[Your objective] Rewrite the rows below, swapping every "screenshot" for "screen capture" and changing nothing else.

[Records to process]
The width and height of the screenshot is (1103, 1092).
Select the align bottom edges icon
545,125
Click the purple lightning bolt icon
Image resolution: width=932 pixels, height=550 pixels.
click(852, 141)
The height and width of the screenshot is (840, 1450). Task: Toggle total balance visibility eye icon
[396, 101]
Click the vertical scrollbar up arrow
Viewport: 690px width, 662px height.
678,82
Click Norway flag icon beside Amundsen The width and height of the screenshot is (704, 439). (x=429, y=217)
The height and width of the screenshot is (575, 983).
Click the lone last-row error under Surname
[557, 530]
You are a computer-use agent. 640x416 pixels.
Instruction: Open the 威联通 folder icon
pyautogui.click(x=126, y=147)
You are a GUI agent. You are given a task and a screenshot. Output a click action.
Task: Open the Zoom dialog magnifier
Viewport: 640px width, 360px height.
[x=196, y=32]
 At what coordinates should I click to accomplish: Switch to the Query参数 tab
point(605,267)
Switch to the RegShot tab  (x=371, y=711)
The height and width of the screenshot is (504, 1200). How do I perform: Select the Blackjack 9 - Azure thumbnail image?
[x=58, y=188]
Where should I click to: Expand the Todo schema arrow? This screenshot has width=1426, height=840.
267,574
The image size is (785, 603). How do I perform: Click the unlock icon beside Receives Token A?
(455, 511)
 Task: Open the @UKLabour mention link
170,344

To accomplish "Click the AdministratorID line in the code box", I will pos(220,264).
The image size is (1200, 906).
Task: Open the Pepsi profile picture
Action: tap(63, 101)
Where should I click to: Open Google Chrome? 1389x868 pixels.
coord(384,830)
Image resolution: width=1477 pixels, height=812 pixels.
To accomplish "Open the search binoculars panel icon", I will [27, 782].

[Answer in full]
The width and height of the screen capture is (1103, 1092).
Select the align bottom edges icon
545,125
Click the purple lightning bolt icon
Image resolution: width=932 pixels, height=550 pixels.
click(852, 141)
The height and width of the screen capture is (840, 1450). Task: Toggle total balance visibility eye icon
[396, 101]
Click the vertical scrollbar up arrow
Viewport: 690px width, 662px height.
678,82
Click Norway flag icon beside Amundsen The width and height of the screen capture is (704, 439). (x=429, y=217)
The height and width of the screen capture is (575, 983).
Click the lone last-row error under Surname
[557, 530]
You are a computer-use agent. 640x416 pixels.
Instruction: Open the 威联通 folder icon
pyautogui.click(x=126, y=147)
You are a GUI agent. You are given a task and a screen capture. Output a click action.
Task: Open the Zoom dialog magnifier
Viewport: 640px width, 360px height.
[x=196, y=32]
 At what coordinates should I click to accomplish: Switch to the Query参数 tab
point(605,267)
Switch to the RegShot tab  (x=371, y=711)
The height and width of the screen capture is (504, 1200). How do I perform: Select the Blackjack 9 - Azure thumbnail image?
[x=58, y=188]
Where should I click to: Expand the Todo schema arrow? This screen capture has width=1426, height=840.
267,574
The image size is (785, 603). How do I perform: Click the unlock icon beside Receives Token A?
(455, 511)
 Task: Open the @UKLabour mention link
170,344

To accomplish "Click the AdministratorID line in the code box", I will pos(220,264).
The image size is (1200, 906).
Task: Open the Pepsi profile picture
Action: tap(63, 101)
Where should I click to: Open Google Chrome? 1389x868 pixels.
coord(384,830)
Image resolution: width=1477 pixels, height=812 pixels.
To accomplish "Open the search binoculars panel icon", I will [27, 782].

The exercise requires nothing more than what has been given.